Директор принял Иосифа в учительской. Директор торопился:
— Ну-с? Чем могу? Э-э… Прошу не задерживать.
— Господин высший директор, — начал Иосиф, — я — старый блуждающий еврей, и я вижу на вашем лице семейное счастье. Бьюсь об закладку, ваши дети не будут ходить босы и наглы…
— Короче! — сухо перебил директор. — У меня нет детей. И кроме того, нет времени…
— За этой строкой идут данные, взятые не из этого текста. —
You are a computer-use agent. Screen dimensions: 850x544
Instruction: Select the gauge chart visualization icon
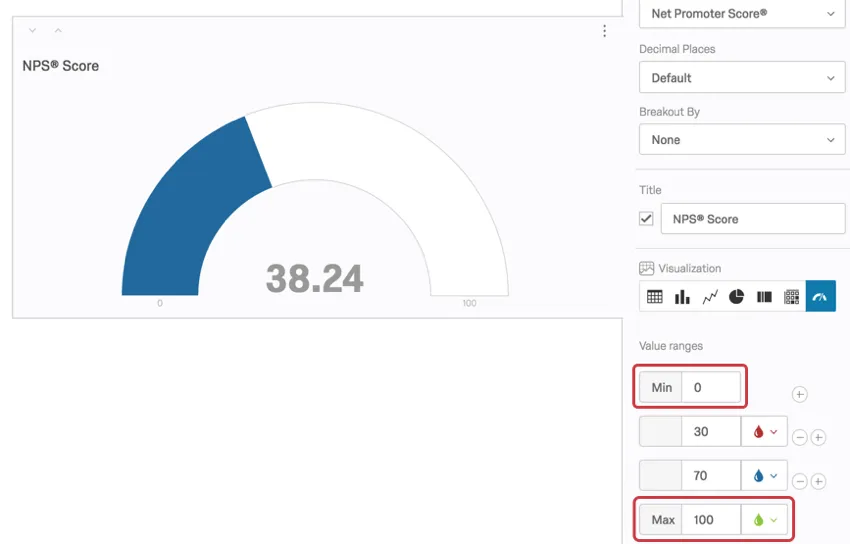coord(820,296)
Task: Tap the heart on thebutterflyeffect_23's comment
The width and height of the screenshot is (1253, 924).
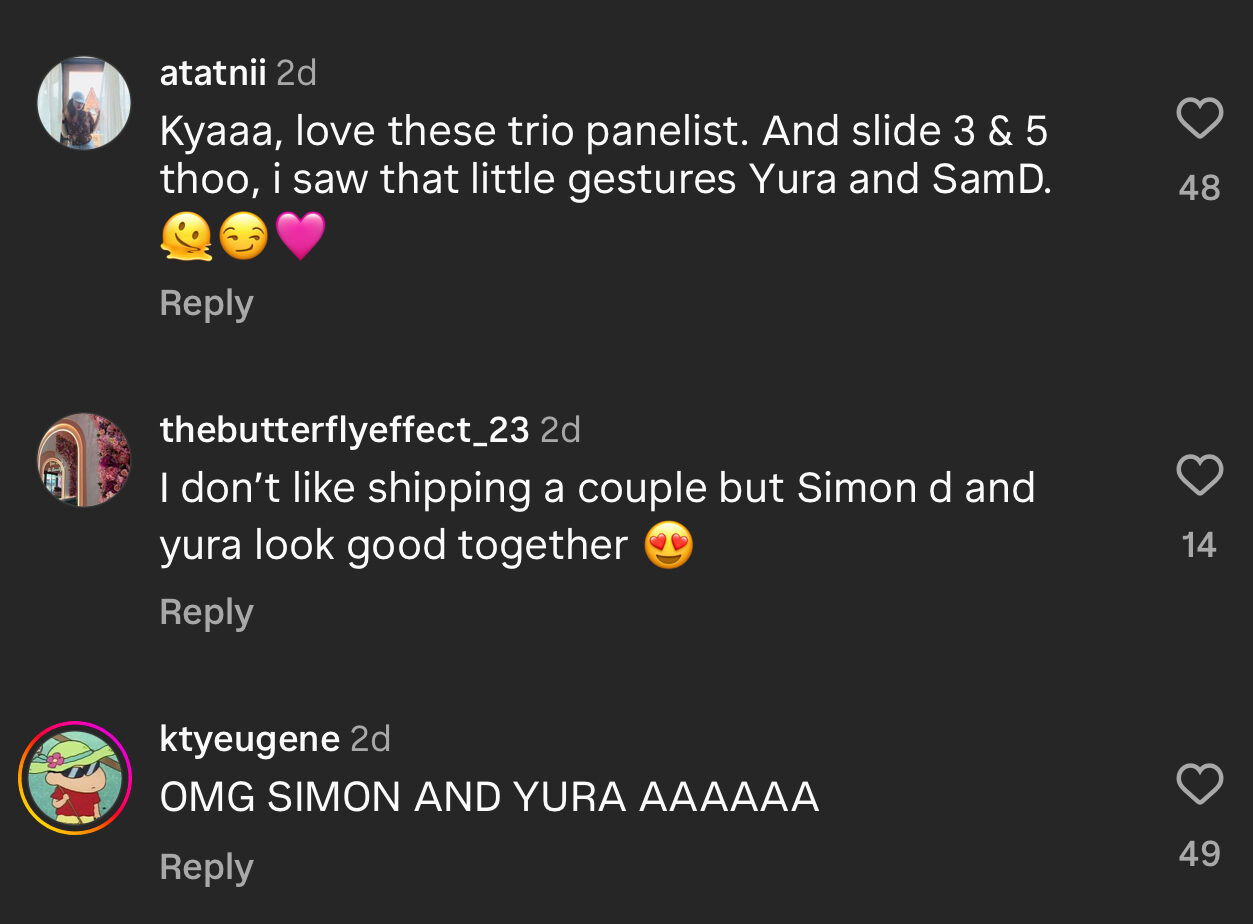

— Одно маленькое мгновение, господин директор. Вы сегодня исключили восемь ребят. За что вы их исключили, я вас спрашиваю? А я имею право спрашивать? Нет! И еще двадцать раз нет. Но у меня мягкое сердце. А когда мягкое сердце, так нельзя молчать. Мне очень жалко за мальчиков. А еще больше мне жалко за родителей, которые нянькали и росли этих мальчиков. Господин директор, у вас нет детей. Дай вам бог, чтобы они у вас были. Вы не знаете, как это — ой-ой-ой — больно, когда приходит ваш мальчик и…
— Будет! — Директор встал. — Бесполезный разговор. Выход на улицу вон в ту дверь.
— Одну маленькую минуточку! — закричал Иосиф, хватая директора за рукав. — А вы знаете, что эти звонки, чтоб они пропали, резали все ваши мальчики? Сколько учится их у вас всего?
— Двести семьдесят два учились до сего дня, — машинально ответил директор.
— Так из них резало двести шестьдесят самое меньшее. Что вы на это скажете? А что, если я скажу, что ваш лучший ученик, сын господина высшего земского начальника, дай бог ему здоровья, резал, и даже лучше многих? Полиция вам показала кусочек.
И Иосиф вынул полный манифест и показал директору. Директор побледнел. Подписи всех восьми классов стояли на манифесте. Директор брезгливо протянул Пукису руку:
— Садитесь… пожалуйста…
Тогда Иосиф изложил свой план. Мальчиков принимают в гимназию обратно. Полиция делает обыск в шалмане и находит звонки. Афонский Рекрут пока скроется. С ним все уже договорено. Все будут думать, что звонки резали бродяги из шалмана, гимназисты будут оправданы. Скандал будет потушен. Если же директор не примет обратно мальчиков, весь город, вся губерния, весь учебный округ узнает завтра же и о порядках в Покровской гимназии, и о том, как ведут себя дети земских начальников…
— Хорошо, — выдавил директор, — они будут приняты обратно. Мы им запишем только в кондуит.
И он вынул бумажник.
— Сколько вам следует за это, — спросил директор, — за это… и еще за то, чтобы вы молчали?
Иосиф вскочил. Иосиф перегнулся через стол. Иосиф сказал:
— Господин директор! Вам не придется платить мне, господин директор… Но, клянусь памятью моей матери, да будет ей земля пухом и прахом, что будет такое время, когда вам заплатят и я, и мы, и те восемь, которые пошли, как выгнатые собаки… и заплатят с хорошими процентами!
Так кончается сказание об Афонском Рекруте.
После скандала со звонками гимназия временно как будто немного притихла. Кровопролитные мордобития, кражи и дебоши стали пореже. Зато режим в гимназии сделался еще суровее.
И Цап-Царапыч то и дело потрясал гипсовые основы античного искусства, отпирая шкаф с кондуитным журналом и беспокоя преклонных лет Венеру.